- **Provided passage**

I agree that all claims or controversies, whether such claims or controversies arose prior, on or subsequent to the date hereof between me and SSB and/or any of its present or former officers, directors, or employees concerning or arising from (i) any account maintained by me with SSB individually or jointly with others in any capacity; (ii) any transaction involving SSB or any predecessor firms by merger, acquisition or other business combination and me, whether or not such transaction occurred in such account or accounts; or (iii) the construction, performance or breach of this or any other agreement between us, any duty arising from the business of SSB or otherwise, shall be determined by arbitration before, and only before, any self-regulatory organization or exchange of which SSB is a member.
SSB is defined in the introductory paragraph of the client agreement as "Salomon Smith Barney Inc., its subsidiaries, divisions, or other entities."
Russo Decl., Exhs. B and D.

- **Collected material**
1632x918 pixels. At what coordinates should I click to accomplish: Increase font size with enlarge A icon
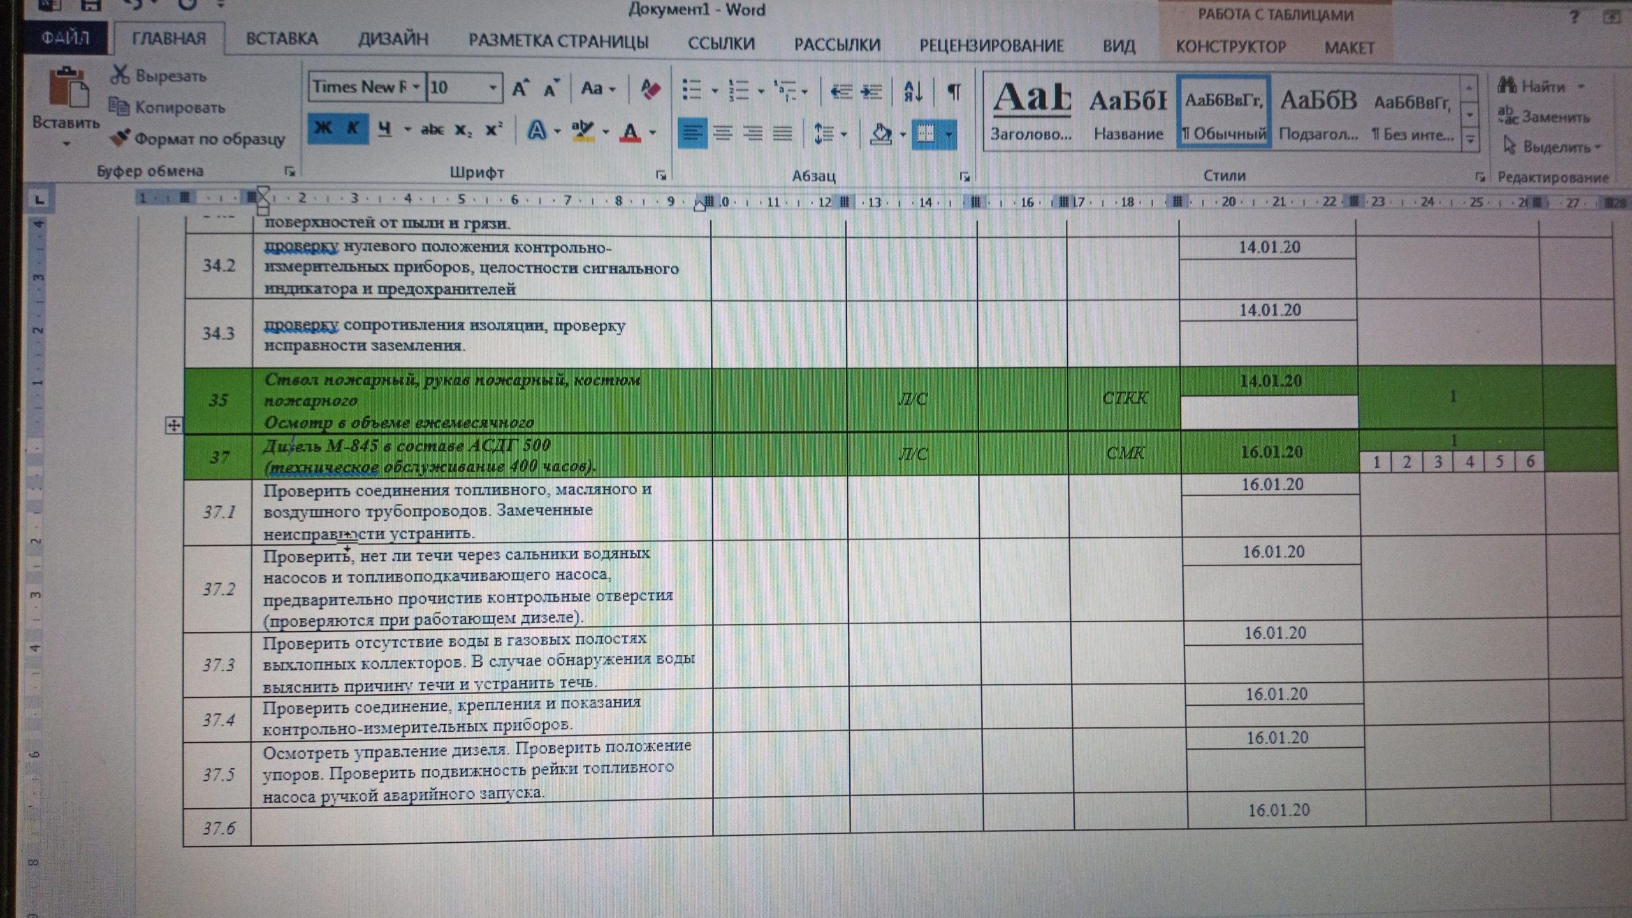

- **Written task**
Reproduce the arbitration clause passage in full, word for word. The material has no connection to the arbitration clause passage.

- **Worked answer**
I agree that all claims or controversies, whether such claims or controversies arose prior, on or subsequent to the date hereof between me and SSB and/or any of its present or former officers, directors, or employees concerning or arising from (i) any account maintained by me with SSB individually or jointly with others in any capacity; (ii) any transaction involving SSB or any predecessor firms by merger, acquisition or other business combination and me, whether or not such transaction occurred in such account or accounts; or (iii) the construction, performance or breach of this or any other agreement between us, any duty arising from the business of SSB or otherwise, shall be determined by arbitration before, and only before, any self-regulatory organization or exchange of which SSB is a member.
SSB is defined in the introductory paragraph of the client agreement as "Salomon Smith Barney Inc., its subsidiaries, divisions, or other entities."
Russo Decl., Exhs. B and D.